[Record excerpts — start]

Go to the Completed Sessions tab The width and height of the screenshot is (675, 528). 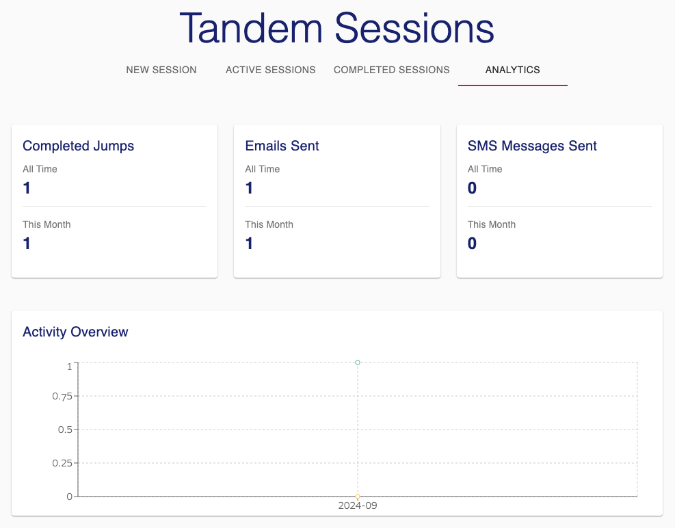[392, 70]
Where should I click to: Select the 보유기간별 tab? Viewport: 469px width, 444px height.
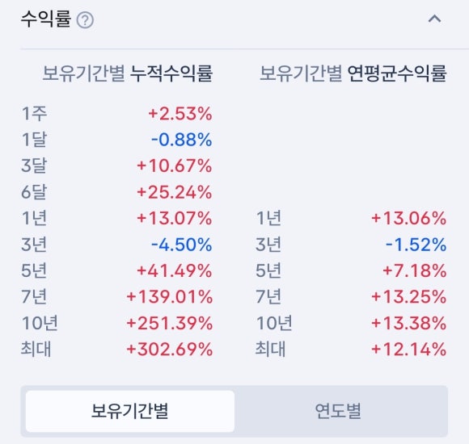point(130,411)
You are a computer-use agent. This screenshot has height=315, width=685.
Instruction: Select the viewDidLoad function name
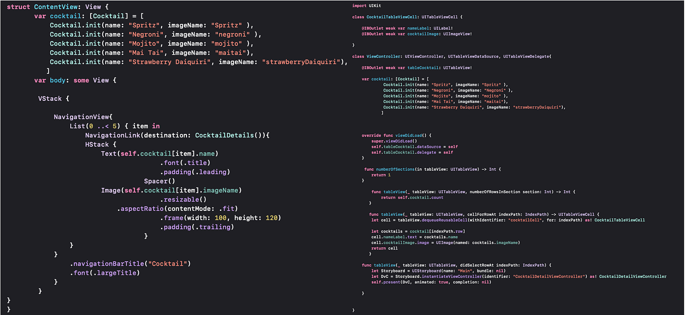(410, 135)
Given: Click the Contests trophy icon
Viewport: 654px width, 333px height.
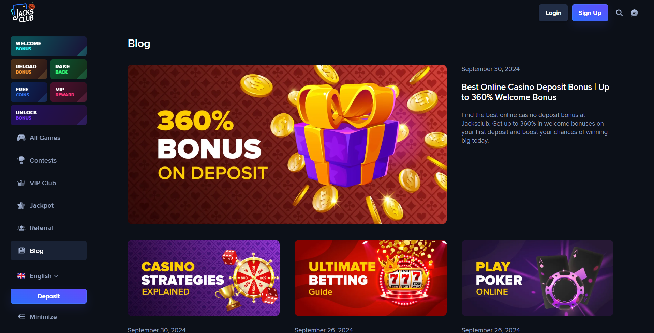Looking at the screenshot, I should click(x=21, y=160).
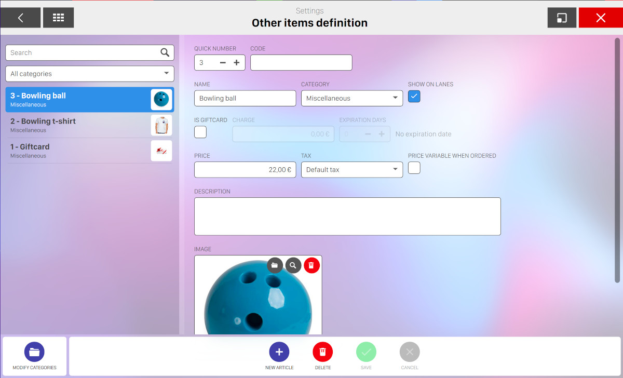Image resolution: width=623 pixels, height=378 pixels.
Task: Uncheck the Show on Lanes checkbox
Action: click(414, 96)
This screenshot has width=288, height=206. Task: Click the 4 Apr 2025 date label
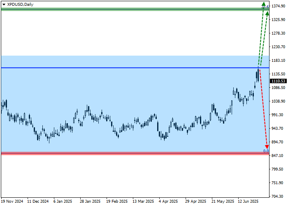168,202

[Record excerpts — finish]

## [Work instructions]
I would like an exact copy of the lines from the one holding "Viewport: 654px width, 333px height." through the last line of the entries above, with the pictures left out.

## [The answer]
Viewport: 654px width, 333px height.
Looking at the screenshot, I should click(x=21, y=160).
Image resolution: width=623 pixels, height=378 pixels.
Task: Uncheck the Show on Lanes checkbox
Action: click(414, 96)
This screenshot has width=288, height=206. Task: Click the 4 Apr 2025 date label
168,202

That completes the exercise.